MPR wajib menyelenggarakan sidang paripurna MPR untuk memutuskan usul DPR mengenai pemberhentian Presiden dan/atau Wakil Presiden pada masa jabatannya maksimal 30 hari sejak MPR menerima usul tersebut.[8]

Berikut prosedur memberhentikan Presiden dan/atau Wakil Presiden dalam masa jabatannya:

Apabila Presiden dan/atau Wakil Presiden diduga melakukan kejahatan atau tindak pidana, maka DPR dapat mengajukan permintaan kepada MK untuk mengadili pelanggaran hukum itu.[9]

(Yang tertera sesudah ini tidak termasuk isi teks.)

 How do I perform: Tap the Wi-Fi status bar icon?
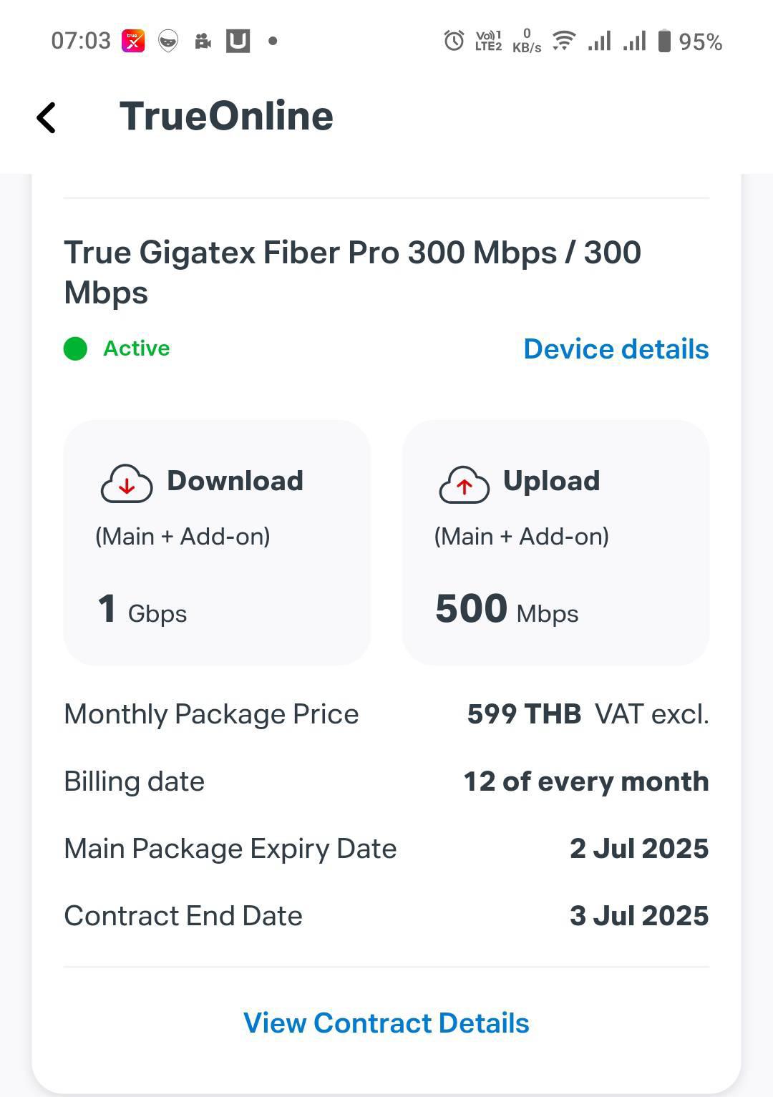[x=564, y=41]
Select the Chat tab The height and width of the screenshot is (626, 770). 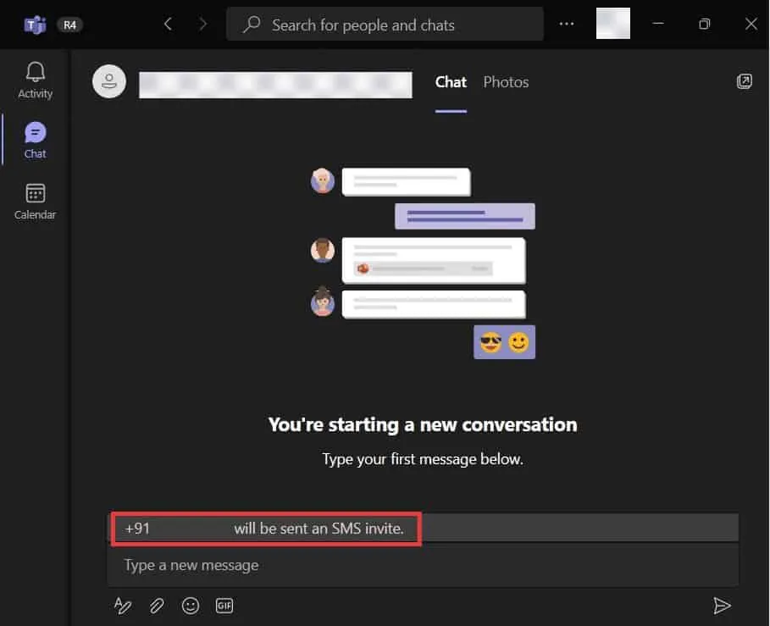pyautogui.click(x=451, y=82)
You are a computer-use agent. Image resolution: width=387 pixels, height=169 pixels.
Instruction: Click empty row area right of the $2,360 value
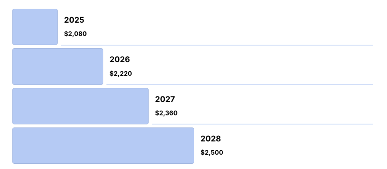272,113
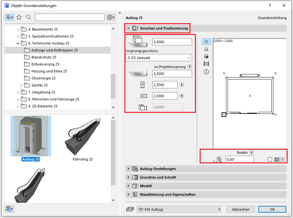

Pengajuan permintaan ini hanya dapat dilakukan dengan dukungan sekurang-kurangnya 2/3 dari jumlah anggota DPR yang hadir dalam sidang paripurna yang dihadiri oleh sekurang-kurangnya 2/3 dari jumlah anggota DPR.[10]

Atas permintaan tersebut, MK wajib memeriksa, mengadili, dan memutus maksimal 90 hari setelah permintaan dari DPR itu diterima.[11]

Jika terbukti terjadi pelanggaran hukum, setelah itu, DPR menggelar sidang paripurna untuk meneruskan hasil putusan itu ke MPR sebagai usul memberhentikan Presiden dan/atau Wakil Presiden.[12]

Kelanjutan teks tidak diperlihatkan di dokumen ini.